Provided text:
---

Oh Norwegian Red Fox, you are one of the nicest-looking terrestrial mammals around, which is why I would probably risk having my arm gnawed off in a ravenous frenzy just to scratch you behind your perfectly pointed ears. So it gives me no pleasure at all to have to say: You INFECTED!
A recent study coming out of the Norwegian School of Veterinary Science has found that cases of Trichina worm-infected foxes have become increasingly common in Norway, particularly in the southern and south-eastern areas, the worms having become accustomed to the freezing temperatures and hostile climate of the region. Bet you don’t feel like inviting your badger friends over to your den for whisky shots and chicken legs so you can laugh about all things avian and Suidae and flu now do you, Norwegian Red Fox?
But it’s not all bad, pretty creature, the same study has indicated that instances of scabies-related deaths have drastically decreased since the ‘nineties, because it seems you’ve managed to amass the relevant antibodies to combat the troublesome mite. No more gross itching and hair-loss, Norwegian Red Fox! And you have to admit, having scabies is way worse than Trichina worm anyway, so you’re doing alright. There was a period during my highschool years when scabies was the best punchline to every joke EVER, which was then replaced by Jesus, which in turn was replaced by everyone growing the fuck up. So count yourself lucky that you’re not a punchline for a fifteen-year-old, Norwegian Red Fox.

---

Data provided:
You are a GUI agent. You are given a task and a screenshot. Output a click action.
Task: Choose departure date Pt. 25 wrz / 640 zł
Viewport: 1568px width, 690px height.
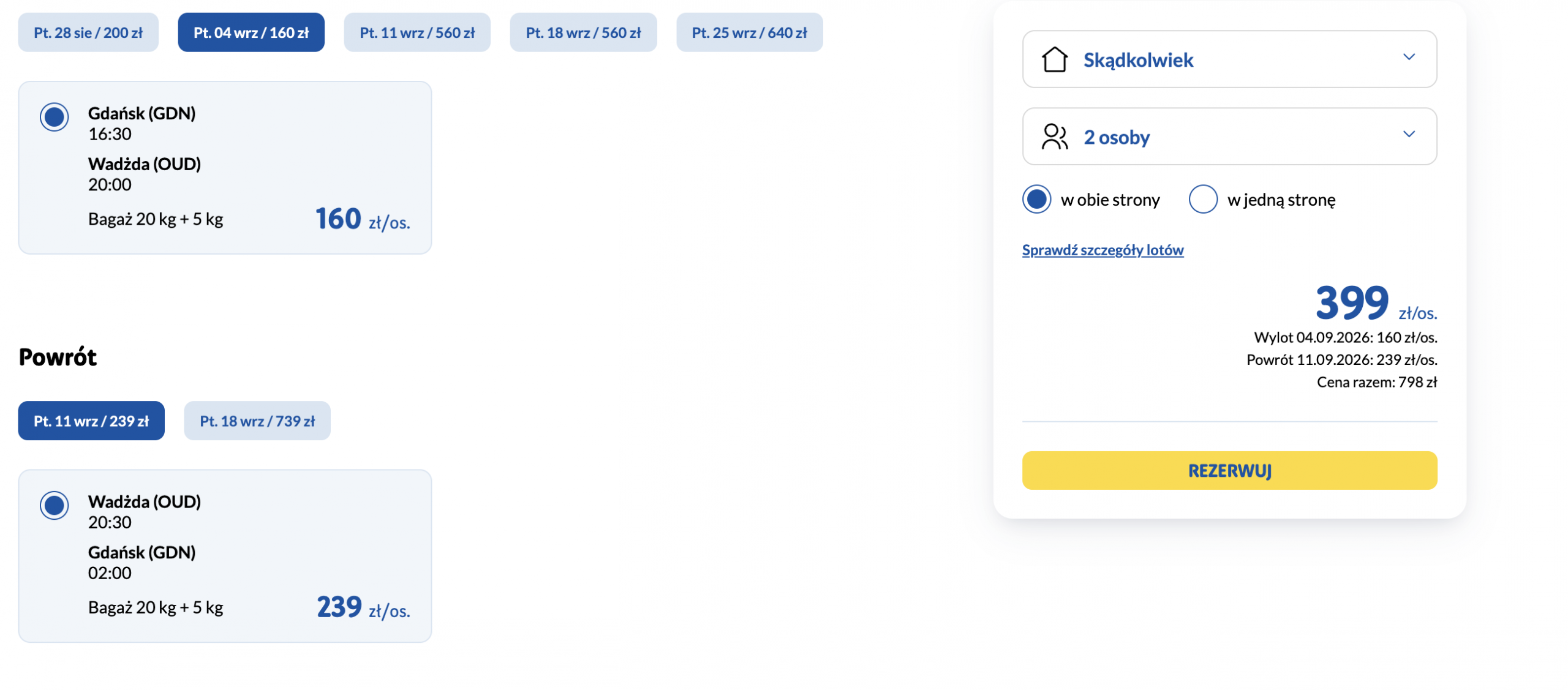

---

Exercise goal:
Please return the part of the Norwegian red fox text above verbatim, starting with "A recent study" and going on through "Norwegian Red Fox?".

Result:
A recent study coming out of the Norwegian School of Veterinary Science has found that cases of Trichina worm-infected foxes have become increasingly common in Norway, particularly in the southern and south-eastern areas, the worms having become accustomed to the freezing temperatures and hostile climate of the region. Bet you don’t feel like inviting your badger friends over to your den for whisky shots and chicken legs so you can laugh about all things avian and Suidae and flu now do you, Norwegian Red Fox?